The Tribunal has considered the available community support for the applicant, as expressed in the declarations submitted on 19 September 2023. The Tribunal has attempted to weigh up that support against the incentive for the applicant to breach the proposed visa conditions, by, for example, trying to work, and also resorting again to crime to support a gambling habit. He has said candidly in his statement to the interviewing officer before this proceeding commenced that he would probably have to resort to crime again if he were released and had no support, no funds for food, and no accommodation.
The supporting declarations from the two members of the community express a willingness to provide the applicant with necessary financial support, food, and accommodation. The statements are shallow and not replete with supporting documents such as bank statements, right to accommodation through ownership or tenancy, or other background information which might demonstrate the declarants are persons of substance, reliable and able to provide what they say will be provided. It would be easy in such circumstance to place little weight on such evidence.

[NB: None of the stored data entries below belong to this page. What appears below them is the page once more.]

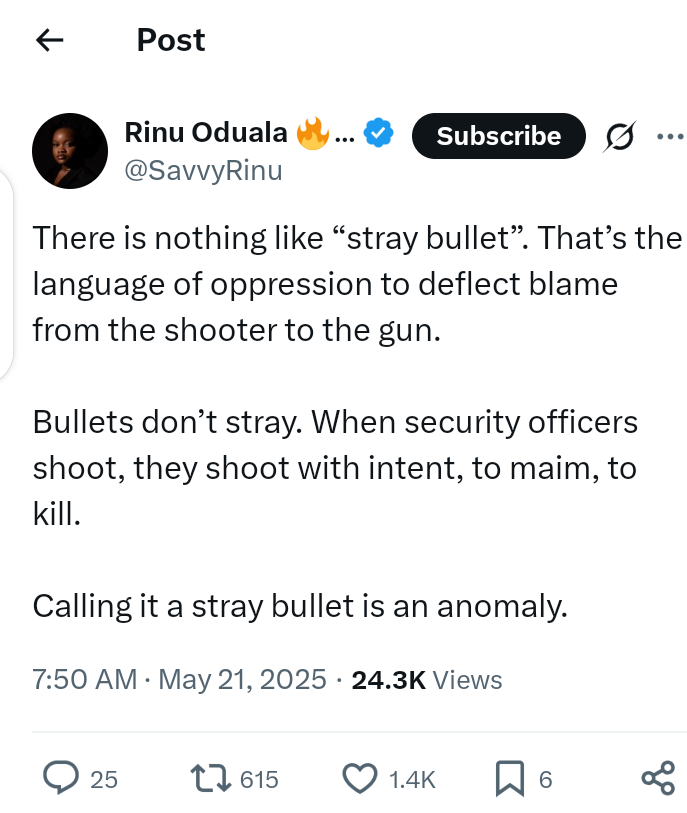Viewport: 687px width, 813px height.
Task: View the 615 reposts count
Action: (x=260, y=779)
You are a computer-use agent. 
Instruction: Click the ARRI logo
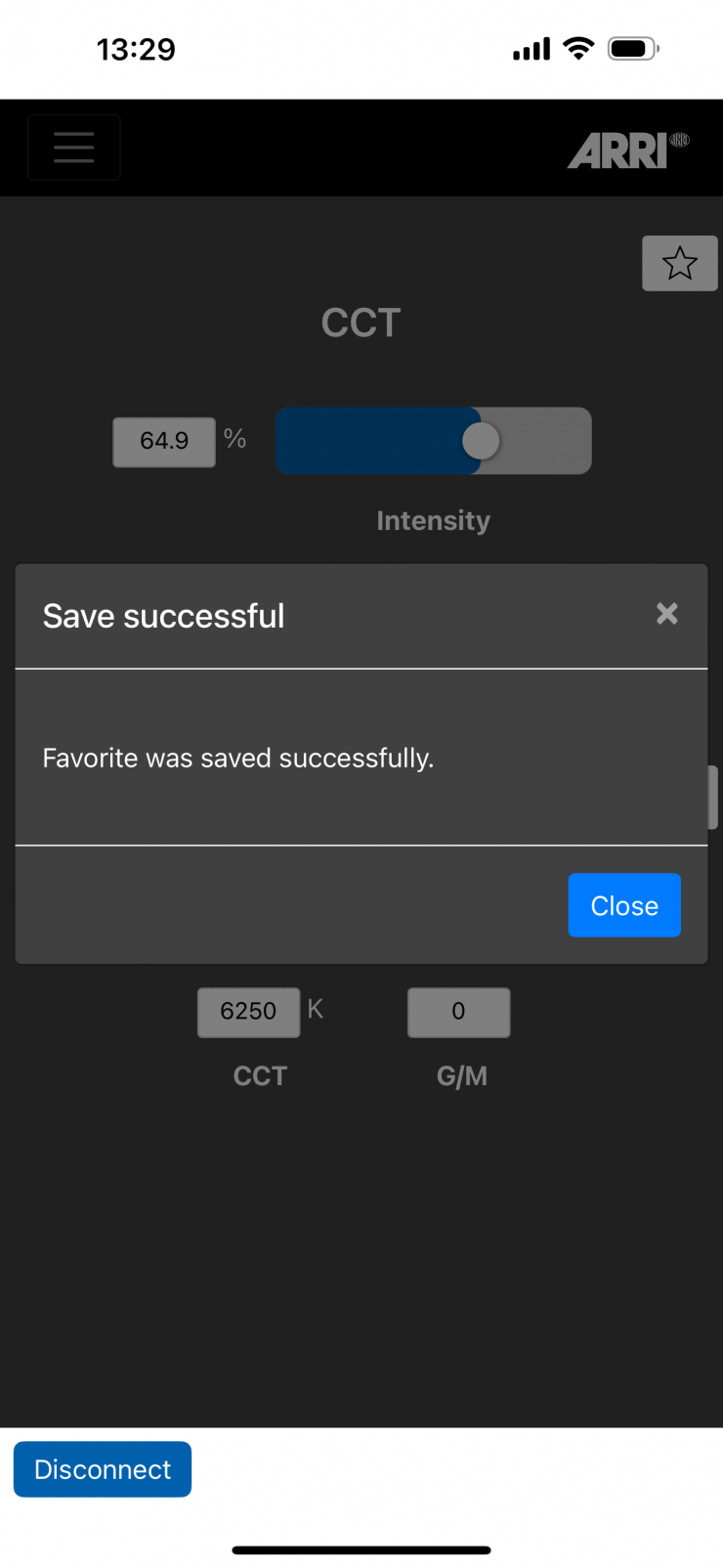[x=627, y=151]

The Tribunal is mindful however that the applicant is unrepresented and has had very limited opportunity to make submissions and produce information and documents. Being in detention also makes it more difficult for him to seek migration assistance, as he has foreshadowed, from RACS whom he has already contacted.

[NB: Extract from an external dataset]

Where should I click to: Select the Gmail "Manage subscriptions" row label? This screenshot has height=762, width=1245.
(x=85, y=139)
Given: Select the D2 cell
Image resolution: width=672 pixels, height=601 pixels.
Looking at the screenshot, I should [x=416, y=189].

The Tribunal also notes that the Department (and Border Force) will be able to impose such reporting conditions as may be required to keep a check on the applicant at relevant times, and pending the outcome of his substantive visa application. The Tribunal found that the applicant was credible arguing that the last thing he would do is to again resort to homelessness which left him after 14 months feeling suicidal. Any further breach of conditions by the applicant would be significant and prejudicial to any future considerations on his behalf.
He will not have a visa permitting him to work, and which ordinarily would deter any bona fide employer from engaging with him and therefore less likely to be a condition breached.

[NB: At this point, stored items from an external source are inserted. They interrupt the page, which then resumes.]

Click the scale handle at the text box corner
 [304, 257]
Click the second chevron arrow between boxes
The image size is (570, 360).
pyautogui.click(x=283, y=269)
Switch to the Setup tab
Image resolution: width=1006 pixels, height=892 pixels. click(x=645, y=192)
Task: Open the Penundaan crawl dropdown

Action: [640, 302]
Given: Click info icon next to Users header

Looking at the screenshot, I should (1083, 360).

The Tribunal acknowledges that these considerations are primarily based on a finding that the applicant is genuine and credible, and can be accepted as a person of truth. This is an uncertain prediction, but based upon an acceptance of the facts and arguments as outlined in evidence by the applicant, and applying some guidance from the court as how appropriately to proceed in such circumstances. The Tribunal has found that the applicant in this instance is more likely than not to abide by the conditions to be imposed, and where the evidence itself may be less than perfect, the applicant who the Tribunal finds is credible, should nonetheless have the benefit of any doubt upon the exercise of discretion.
On the evidence before it, the Tribunal is satisfied that the applicant will abide by conditions imposed on the visa if granted. Therefore, the applicant meets cl 050.223.
Given these findings, the appropriate course is to remit the visa application to the Minister to consider the remaining criteria for the visa.
DECISION
The Tribunal remits the matter for reconsideration with the direction that the applicant meets the following criteria for a Subclass 050 (Bridging (General)) visa:
·cl 050.223 of Schedule 2 to the Regulations; and
·cl 050.221 of Schedule 2 to the Regulations.